Special Testing Requirement:
In order to allow me to easily test your program using my own main() function in place of yours, some
special preprocessor directives will be required. Immediately before the definition of the main() function,
(but after all other prior source code), include the following lines EXACTLY:
#ifdef ANDREW_TEST
#include “andrewTest.h”
#else
and immediately following the main() function, include the following line EXACTLY:
#endif
Therefore, your source code should look as follows:
library includes
program header
constant declarations and initializations
global function prototypes with comments (if needed)

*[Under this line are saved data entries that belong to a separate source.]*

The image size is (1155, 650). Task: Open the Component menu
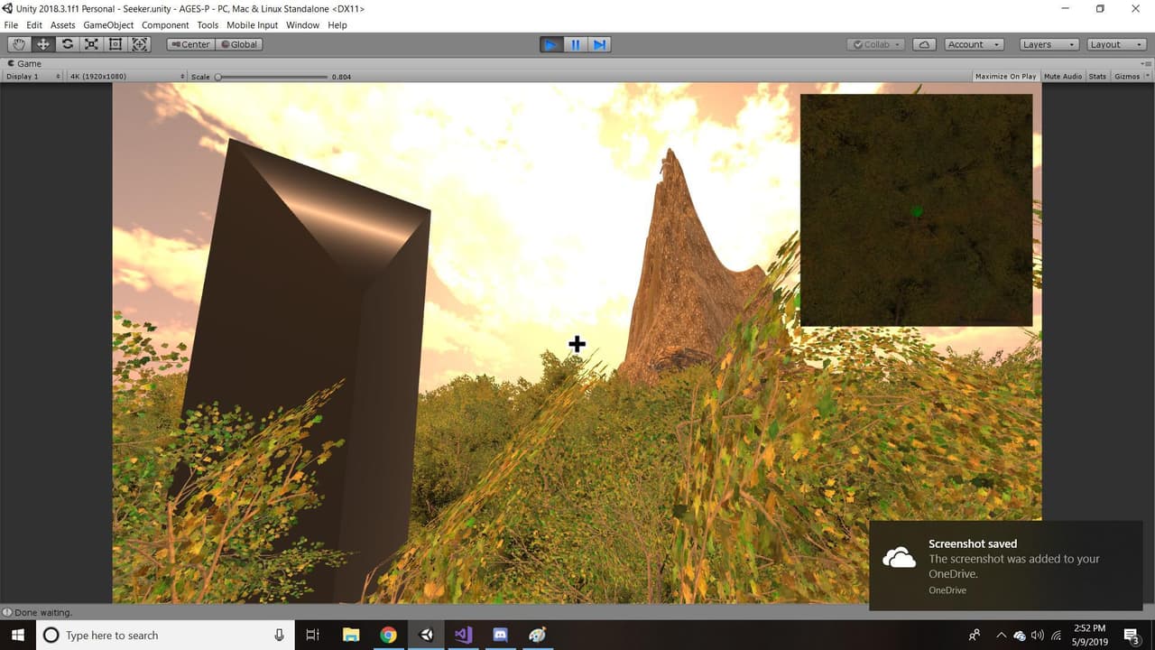[165, 25]
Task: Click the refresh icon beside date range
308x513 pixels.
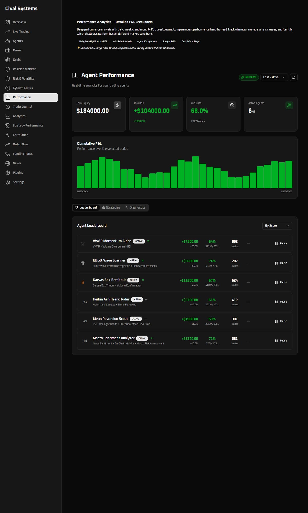Action: (294, 77)
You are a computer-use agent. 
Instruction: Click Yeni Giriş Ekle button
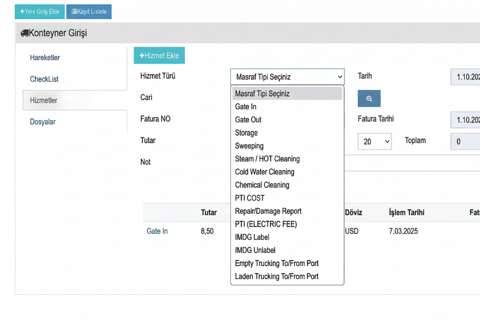tap(39, 12)
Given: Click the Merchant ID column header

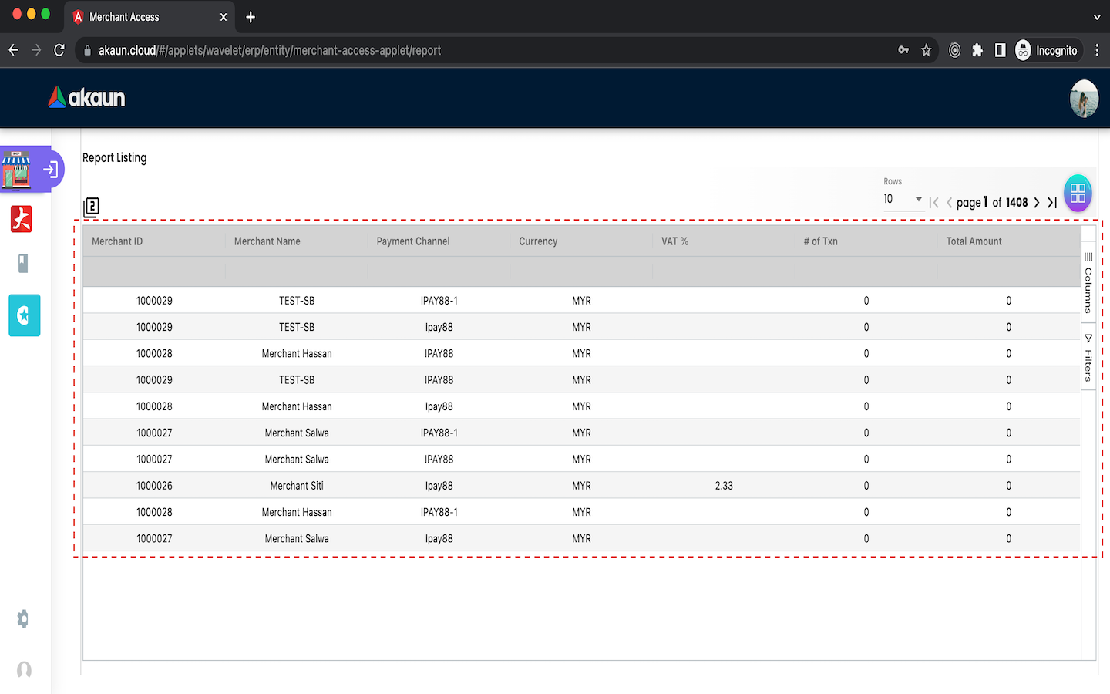Looking at the screenshot, I should click(x=117, y=241).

class definitions (method prototypes w/ comments, no implementations)
#ifdef ANDREW_TEST
#include “andrewTest.h”
#else
int main()
{
implementation of main function
}
#endif
global function definitions (if needed)
class method definitions
Lines above in red are to be used exactly as shown. Other lines simply represent the location of those items
within the source code file.
Design and Implementation Details:
Remember that you are allowed to implement additional private member functions as appropriate for your
design. In my solution, I implemented a few additional member functions that came in handy because I
needed to perform the same functionality multiple times, so these additional functions minimized the
amount of duplicated code in places. Your design is up to you – but it should be a logical and quality design
without significant duplicated code.
I suggest you implement this program (and all programs, really) in a piece-wise fashion starting with the
basics and adding functionality as you go. You can certainly implement the entire RowColumnClass (one
function at a time, or a few statements at a time) without ever even beginning the color or image classes,
and I would recommend doing so. Once you’ve implemented and thoroughly tested your RowColumnClass,
begin working on ColorClass. When it is fully implemented and thoroughly tested, then move on to the
ColorImageClass. This will allow you to make continual progress and mostly avoid cases where you get
frustrated by a zillion compile errors because you’ve implemented a ton of code without ever compiling it.
“Specific Specifications”
These “specific specifications” are meant to state whether or not something is allowed. A “no” means you
definitely may NOT use that item. In general, you can assume that you should not be using anything that
has not yet been covered in lecture (as of the first posting of the project).
• Use of Goto: No
• Global Variables / Objects: No
• Global Functions: Yes (as necessary)
• Use of Friend Functions / Classes: No
• Use of Structs: No
• Use of Classes: Yes – required!
• Public Data In Classes: No (all data members must be private)
• Use of Inheritance / Polymorphism: No
• Use of Arrays: Yes – required!
• Use of C++ “string” Type: No
• Use of C-Strings: No
• Use of Pointers: No
• Use of STL Containers: No
• Use of Makefile / User-Defined Header Files / Multiple Source Code Files: No
• Use of exit(): No
• Use of overloaded operators: No
• Use of float type: No (That is, all floating point values should be type double, not float)
Sample Program Output:
I will provide a simple main() function that will provide some basic test cases to get you started. I will
also provide the output that results from the instructor’s solution. Sample output is provided on the
project web site and will allow you to see what is expected and to compare to your program’s output.
Important note: The sample output shows you what is expected for a very limited number of cases. If your
program produces the exact same output, that does NOT mean that you are finished. There are many cases
that were not tested in the provided output, and it is expected that you will thoroughly test all functionality
specified above, whether it is explicitly included in the sample main or not.